I also figured out how to make a perfect octagon in SketchUp, so I now have precisely accurate measurements. Woo! :smiley: It seems like warping is an issue several people have mentioned. Can anyone tell me how to minimise or avoid it if I want to use 10mm board or boards for the base?

I’m raring to go, so now I just need to get inducted on the wood machines! It seems like they don’t happen all that often and places fill up quick, so I’m ready to pounce… Is there any kind of long term waiting list, or is it just luck of the draw?

You can’t really avoid having the wood do what it wants to do. Some woods are more stable than others.

A big board will expand or contract mostly in the cross grain direction. To counter this you usually have the panel floating in a slightly deeper, routed slot, and left unglued (the frame you don’t have to worry about moving so much as the distances are too short). The panel can move about inside the frame depending on the season, but won’t feel loose to the touch.
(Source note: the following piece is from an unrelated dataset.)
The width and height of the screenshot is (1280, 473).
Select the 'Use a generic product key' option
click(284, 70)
This means that unlike your latest drawing the structural integrity will mostly be down to the frame and not the board so you might need to join the corners properly with something like splines or a more elaborate joint. The good thing with splines is you can just glue the frame together and put them in afterwards.

Getting a 22.5° angle is as easy as any other angle, the trick is to draw out the correct angle very big on something, using trig (so many cm in X, so many in Y = your angle) The bigger you draw it, the lower the margin of error. You could also just print an A4 template from a computer if you make the lines thin enough. You then have a guideline to measure against with a sliding bevel (for marking and cutting by hand) or the mitre saw fence (saw a scrap offcut of mdf much wider than your frame at increasing angles until it lines up perfectly when put on top of your guide drawing. Over the smaller distance of your frame pieces’ edges the error margin will thus be reduced down to practically nothing and your angle will be perfect. Its important to get it right or it won’t make a proper octagon. Or you will get horrid gaps.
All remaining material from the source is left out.